Consigne: Prolongez le texte ci-dessous sur l'ouverture des négociations du Brexit, en reprenant juste après sa dernière phrase.

Document source:
■ ■ ■ ■ ■ ■ ■
Brexit, here we are !

– Lundi 19 juin

Nous y voici. Ce lundi 19 juin à Bruxelles, David Davis, ministre britannique chargé du « Brexit » — contraction de « Britain Exit » utilisée pour nommer  la sortie du Royaume-Uni de l’Union européenne —, et le Français Michel Barnier, chef des négociateurs côté UE, ont donné ensemble lors d’une réunion le top départ officiel des négociations du divorce.

Pour entrer dans le vif du sujet, il aura donc fallu attendre un an après le référendum britannique du 23 juin 2016, synonyme de séisme politique pour l’UE, voyant pour la première fois un de ses membres décider de la quitter. Ce délai d’un an, les 27 pays restants l’ont mis à profit pour consolider leur unité face à Londres dans le bras de fer qui s’annonce. Ne rien lâcher en somme et montrer aux opinions publiques que quitter l’UE peut avoir de lourdes conséquences, notamment financièrement.

De l’autre côté de la Manche un épais « fog » empêche encore d’y voir clair dans les intentions, « soft » ou « hard », des Tories, parti conservateur au pouvoir.
■ ■ ■ ■ ■ ■ ■
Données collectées
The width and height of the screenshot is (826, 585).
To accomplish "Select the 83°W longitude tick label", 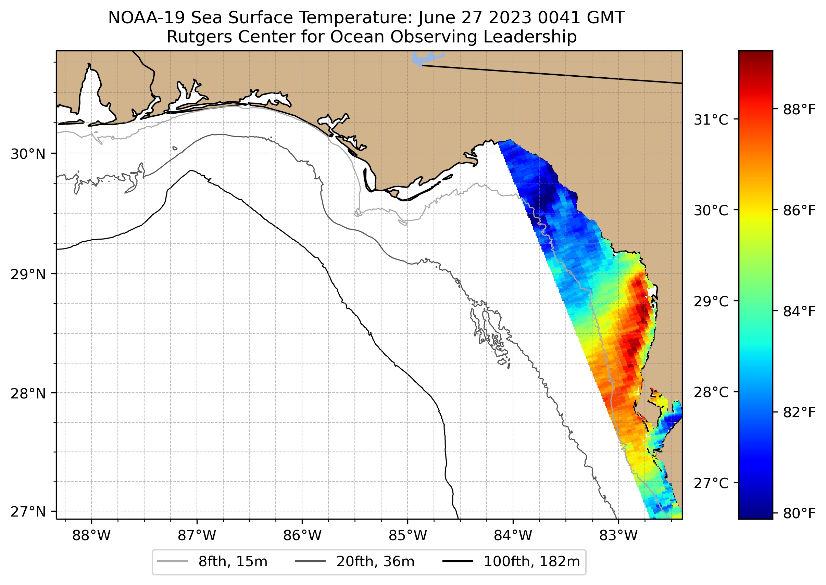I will [x=618, y=536].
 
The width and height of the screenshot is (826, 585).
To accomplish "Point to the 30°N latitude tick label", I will [x=28, y=154].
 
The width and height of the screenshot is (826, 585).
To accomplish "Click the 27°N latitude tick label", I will [x=28, y=511].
■ ■ ■ ■ ■ ■ ■
Votre réponse:
Quel futur partenaire sera le Royaume-Uni ? Un allié uniquement commercial bénéficiant de l’accès au marché unique européen pour ses entreprises mais limitant la circulation des personnes et l’immigration ? A Bruxelles on insiste sur le fait que ces deux libertés sont indissociables. Bien malin qui pourrait dire aujourd’hui ce que contiendra l’accord de divorce et même garantir qu’il y aura un accord.

Les négociations sont censées aboutir à la fin mars 2019, pour qu’au moins la décision du « Leave » prive les Britanniques des élections européennes prévues cette année-là. Il n’est pas question d’élire de nouveau des eurodéputés britanniques pour cinq ans. Michel Barnier a même un agenda plus serré ; il veut boucler la discussion à l’automne 2018 pour laisser ensuite le temps aux Parlements britannique et européen de ratifier l’accord.